Такое колебательное движение – от озарений до критики – обязательно будет сопутствовать моему толкованию текстов, написанных не только мужчинами, но и женщинами; ведь не существует никакой общей подпочвы для незыблемой солидарности, которая объединяла бы женщин всех времен и народов. С точки зрения дня настоящего, тексты писательниц XIX века несут на себе неизбежный отпечаток идеологий и мировоззрений своего времени, так что их голоса долетают до нас через зияющую между нами пропасть исторических различий. И это верно, когда речь идет не только о самоопределившихся консерваторах, таких как романистка Мария Корелли, но и о тех феминистски настроенных писательницах и общественных деятельницах рубежа веков, чья заинтересованность в социальных переменах тесно переплеталась с дарвинистскими или мальтузианскими убеждениями, которые сегодня кажутся анахроничными, а зачастую и откровенно расистскими. Желание феминисток заявить о своих правах на женскую литературу может обосновываться только политически мотивированным стремлением воскресить забытые женские голоса, но никак не эпистемологическими притязаниями на непременную правдивость этих голосов. Именно по этой причине в моем анализе будет сохраняться разграничение между мужскими и женскими текстами – не потому, что женские представления о современности неизменно более верны, чем мужские, а потому, что в феминистской критике, по моему мнению, подобные представления получают как минимум равную, взвешенную оценку и в ней уделяется серьезное внимание характерным особенностям женского письма. Стоит подчеркнуть, что эту специфику не стоит считать каким-то внутренним свойством текста; в действительности она сформировалась благодаря особым значениям и смыслам, накопившимся в дискурсах, которые публично создавались женщинами. Авторский гендер – важный фактор, влияющий на распространение и рецепцию текстуальных смыслов.

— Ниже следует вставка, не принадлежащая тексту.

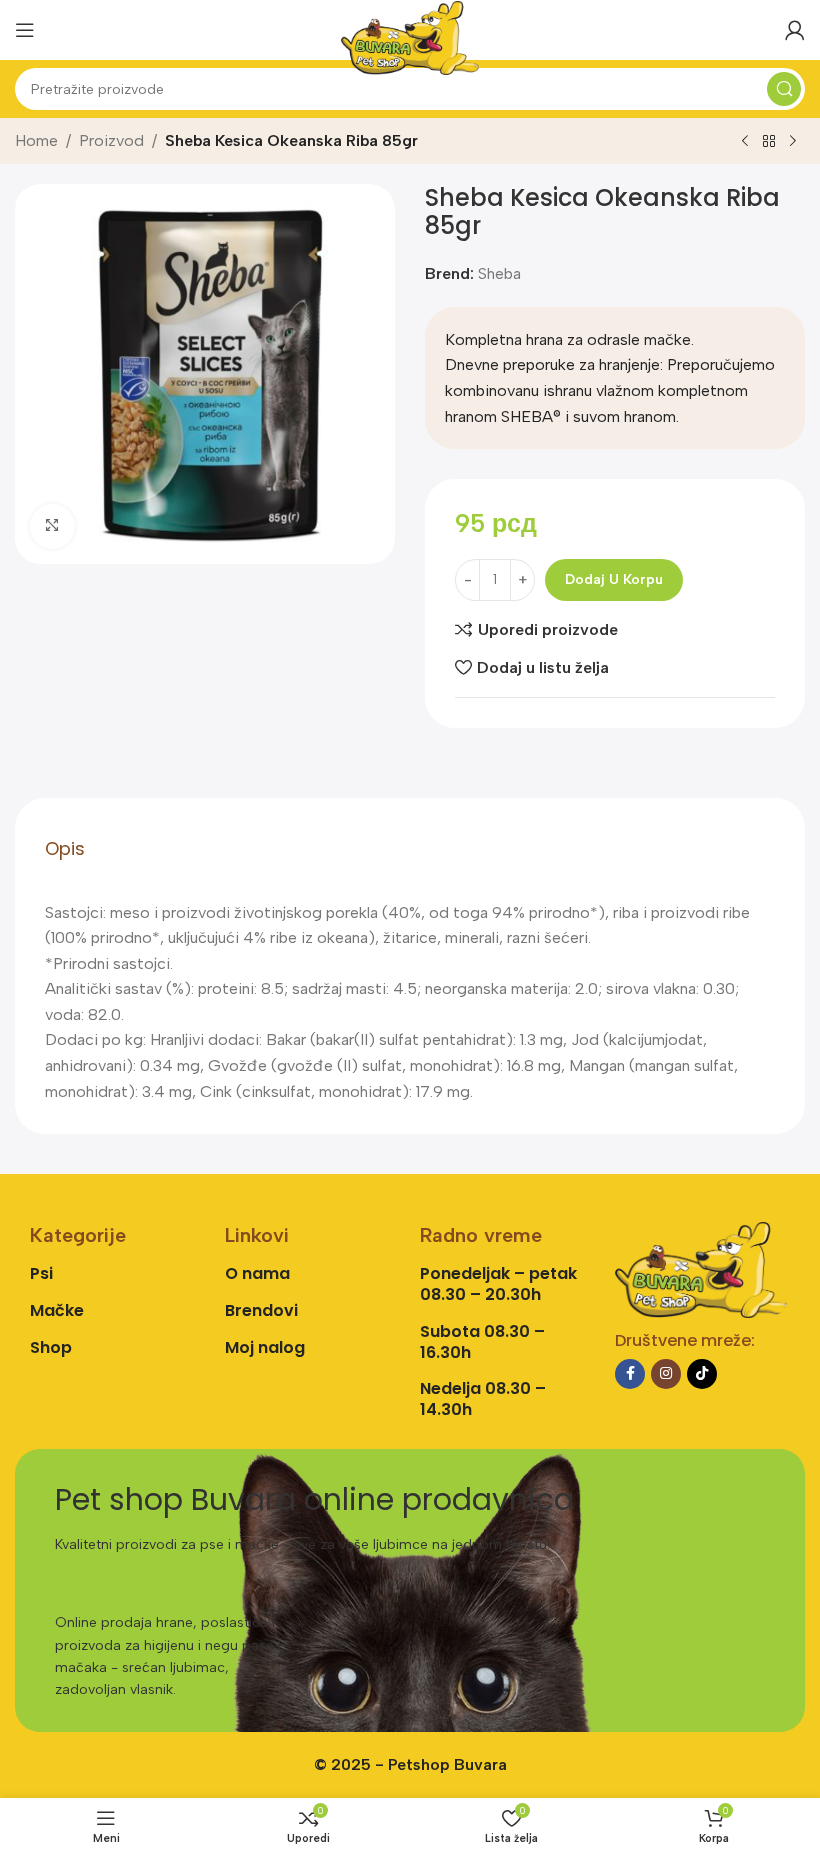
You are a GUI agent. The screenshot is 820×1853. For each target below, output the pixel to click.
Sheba (499, 273)
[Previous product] (745, 142)
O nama (257, 1273)
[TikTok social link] (702, 1374)
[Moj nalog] (795, 30)
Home (36, 140)
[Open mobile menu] (25, 30)
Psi (41, 1273)
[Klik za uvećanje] (52, 526)
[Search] (784, 89)
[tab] (65, 849)
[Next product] (793, 142)
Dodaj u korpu (614, 579)
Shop (51, 1347)
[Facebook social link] (630, 1374)
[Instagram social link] (666, 1374)
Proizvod (111, 140)
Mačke (57, 1310)
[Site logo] (410, 36)
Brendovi (261, 1310)
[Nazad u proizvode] (769, 142)
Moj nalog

В заключение мне остается лишь пояснить, в чем именно состоит мой собственный вклад в этот проект и какими были методы, позволившие его осуществить. Я не пытаюсь занять нейтральную позицию, ограничиваясь лишь чисто антикварной фиксацией дискурсов конца XIX века; напротив, мой анализ характеризуется идеологической заинтересованностью, и его цель – установить и отметить точки соприкосновения между текстами прошлого и феминистской политикой настоящего. Словом, это работа не только по культурной истории, но и по культурной теории; если ценность «истории» заключается в привлечении внимания к конкретным событиям, то ценность «теории» заключается в способности устанавливать осмысленные связи между этими событиями. С этой позиции избирательный характер толкования не просто неизбежен, но и желателен, учитывая, что общественные процессы можно представлять как осмысленные объекты анализа лишь в связи с конкретными взглядами и группами проблем. Таким образом, я присоединяюсь к мнению, согласно которому любой акт письма неизбежно обладает герменевтическим измерением, а прошлое непременно конструируется с точки зрения настоящего. И все же одновременно я изо всех сил старалась избегать очевидных анахронизмов, которые могут возникать при необдуманном проецировании сегодняшних истин на тексты прошлого с целью выявить в них недостатки. Наоборот, я стремлюсь все время помнить о тех дискурсивных возможностях, какие действительно имелись в тот или иной исторический момент, и уже исходя из этого оценивать политическую подоплеку, скрывающуюся за теми или иными изображениями женщины и современности. По историческому канату, туго натянутому между сопереживанием и критикой, очень трудно передвигаться непринужденной походкой. Впрочем, читатель сам сможет судить о том, насколько ловкой канатоходкой я оказалась.